L’animation a ceci de prodigieux qu’elle permet une déformation assez importante de la réalité sans pour autant amoindrir la crédibilité du récit. Il nous semble tout à fait logique d’assister aux capacités surhumaines du personnage de Spear, capable de tuer trois T-Rex à lui tout seul, de venir à bout d’une horde de chauves-souris géantes ou de mettre K.O. un gorille en combat singulier. Le personnage emprunte ici à l’imaginaire commun de l’homme sauvage, mêlé au fantasme de l’homme des cavernes plus fort et supérieur physiquement à l’humain évolué. Le motif de la lutte naturelle entre humain et animal est quelque chose qui a déjà été exploré par l’écrivain américain Edgar Rice Burroughs, le créateur de Tarzan, l’homme sauvage le plus célèbre de la pop-culture. Le premier roman de l’Homme Singe est publié en 1912, et dès cette époque, Burroughs qui baigne dans la pensée colonialiste et raciste du début du XXe siècle, imagine une sorte d’idéal masculin qui combinerait la pseudo-supériorité blanche et éduquée de la civilisation avec les capacités physiques surhumaines issues de la sauvagerie. A sa création, Tarzan reflète donc cet idéal raciste et complètement dépassé aujourd’hui d’un possible gentleman anglais séduisant doublé d’un homme sauvage au sommet de la chaîne alimentaire et capable de venir à bout des plus terribles prédateurs. Lorsque l’on compare Spear à Tarzan, son ancêtre culturel, on se rend compte que Tartakovsky a fabriqué une sorte de surhomme sauvage crépusculaire. Là où Tarzan ne possède que des qualités (intelligence, beauté, force), Spear apparaît comme un penchant de l’homme sauvage plus sombre, plus crédible et plus en phase avec notre époque. Le personnage met en avant le prix à payer pour être l’archétype idéal du survivant : perdre à chaque tuerie un peu de son humanité et être condamné à la solitude et à l’errance. Ça n’est pas anodin que le seul ami de Spear soit un T-Rex, c’est-à-dire un autre exemple de super prédateur, plus enclin à inspirer la peur que la sympathie.

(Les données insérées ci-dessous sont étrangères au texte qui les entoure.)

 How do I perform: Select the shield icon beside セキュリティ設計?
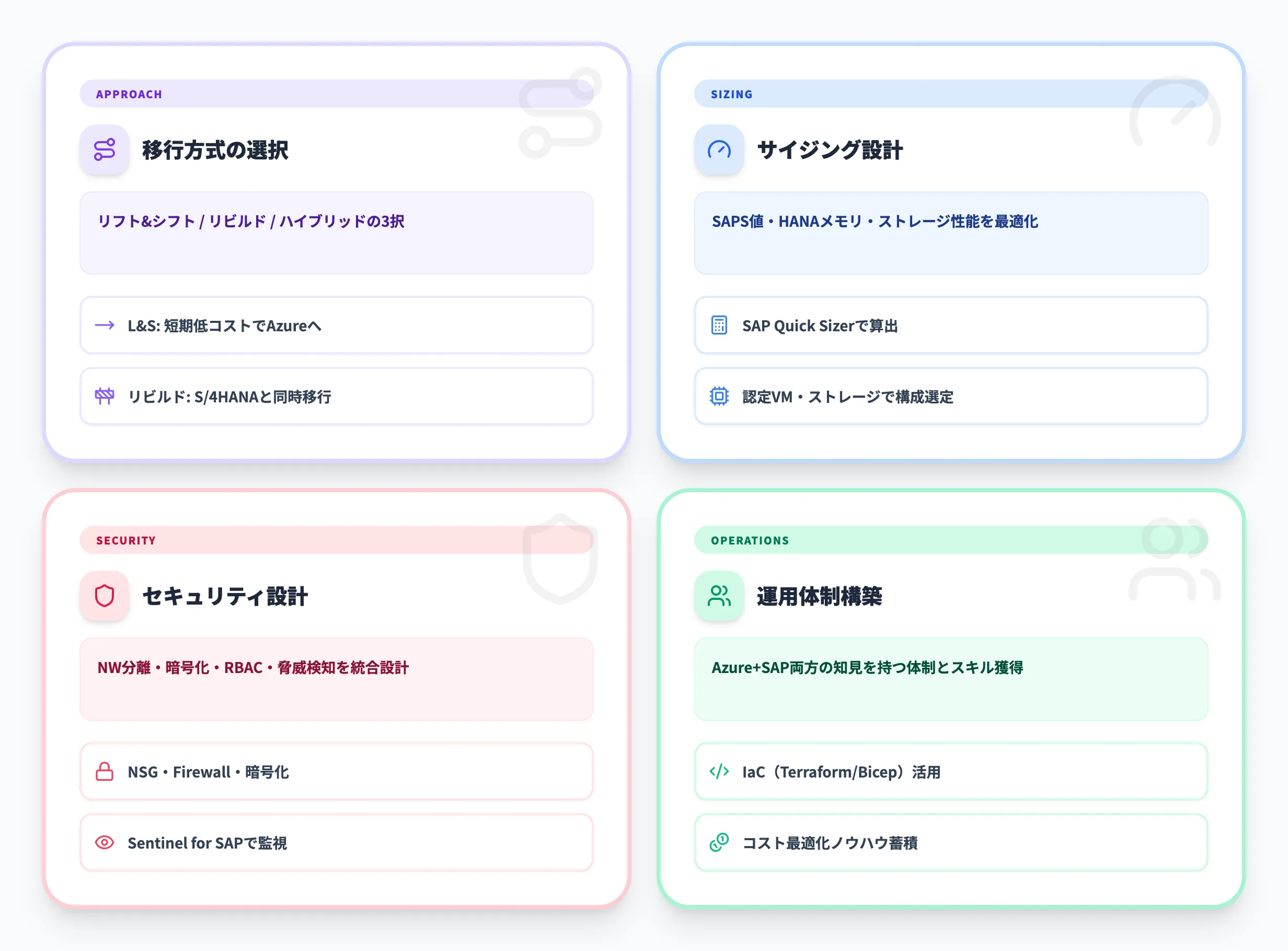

C’est là toute la subtilité de ces deux personnages et donc la force de Primal. Bien loin de faire étalage d’une succession de scènes d’actions spectaculairement violentes, la série raconte la chute lente du dernier véritable homme sauvage et de son compagnon saurien. Dans un monde préhistorique régi par les lois naturelles de la proie et du prédateur, les personnages sont privés de choix et contraints à l’ultime recours de la violence pour survivre. En portant le poids de son extinction sur les épaules, c’est en survivant au prix de son humanité que l’homme sauvage prouve une dernière fois la valeur de son existence.